Court of Appeals of Virginia. Richmond
Mar 20, 2001
Record No. 2834-98-2 (Va. Ct. App. Mar. 20, 2001)

Opinion

Record No. 2834-98-2.

March 20, 2001.

Appeal from the Circuit Court of the City of Petersburg, Oliver A. Pollard, Jr., Judge.

Mary Katherine Martin, Senior Assistant Public Defender, for appellant.

Leah A. Darron, Assistant Attorney General (Mark L. Earley, Attorney General, on brief), for appellee.

Present: Chief Judge Fitzpatrick, Judges Benton, Willis, Elder, Bray, Annunziata, Bumgardner, Frank, Humphreys, Clements and Agee.


MEMORANDUM OPINION

Pursuant to Code § 17.1-413, this opinion is not designated for publication.


The trial judge convicted William Andrew King, Jr. of attempted murder, use of a firearm during the commission of attempted murder, and failure to appear in court. King contends the evidence was insufficient to sustain the convictions of attempted murder and use of a firearm in an attempt to commit murder. In an unpublished opinion, a divided panel of this Court affirmed the convictions; see King v. Commonwealth, 00 Va. UNP 2834982, No. 2834-98-2 (Va.Ct.App. July 25, 2000); however, we stayed the mandate of that decision and granted rehearing en banc. Upon rehearingen banc, we reverse the convictions for attempted murder and use of a firearm in an attempt to commit murder.

I.

The evidence proved that Hamidullah Muhammad was walking home after 9:00 p.m. when a car occupied by three men stopped near him. One of the men shouted a racial epithet at Muhammad and said, "come here." Muhammad "knew it wasn't safe" and kept walking. As Muhammad reached the parking lot of his apartment complex, he saw King walking behind him with a gun. Muhammad testified that the gun was "straight down" by King's side and "wasn't . . . pointing at [Muhammad]."

Muhammad turned and ran to his apartment. King chased him. As Muhammad opened his apartment door and jumped in, he heard a shot and quickly closed his door. He did not see King shoot the gun and did not see King after he closed his door. A police officer who responded to Muhammad's complaint testified that he examined the outside of Muhammad's apartment and saw no indication that a bullet hit the building or any of its fixtures.

Later that evening, police officers stopped a car, which was occupied by King and two other men. After the officers removed King from the back seat, they discovered on that seat a revolver, which had been recently fired and which contained one spent shell casing. The officers also recovered another revolver on the floorboard on the front passenger side.

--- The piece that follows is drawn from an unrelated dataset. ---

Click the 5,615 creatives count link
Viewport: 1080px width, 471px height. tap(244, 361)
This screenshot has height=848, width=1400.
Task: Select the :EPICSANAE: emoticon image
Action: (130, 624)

At the conclusion of the evidence, the trial judge convicted King of all charges, including attempted murder and use of a firearm in an attempt to commit murder. This appeal followed.

II.

"To sustain a conviction for attempted murder, the evidence must establish both a specific intent to kill the victim and an overt but ineffectual act committed in furtherance of the criminal purpose." Wynn v. Commonwealth, 5 Va. App. 283, 292, 362 S.E.2d 193, 198 (1987). "In most cases, of course, the [Commonwealth] must satisfy its burden of proving specific intent by circumstantial evidence." Dickerson v. City of Richmond, 2 Va. App. 473, 477, 346 S.E.2d 333, 335 (1986). Under familiar principles, however, proof by circumstantial evidence is insufficient if it creates merely a suspicion of guilt. Webb v. Commonwealth, 204 Va. 24, 34, 129 S.E.2d 22, 29 (1963). The evidence must be consistent with guilt and exclude every reasonable hypothesis that the accused had another intent. See id. Thus, as in every criminal prosecution, "[t]he Commonwealth must prove each element of a charged offense beyond a reasonable doubt." Blaylock v. Commonwealth, 26 Va. App. 579, 589, 496 S.E.2d 97, 102 (1998); Jackson v. Virginia, 443 U.S. 307, 315-16 (1979).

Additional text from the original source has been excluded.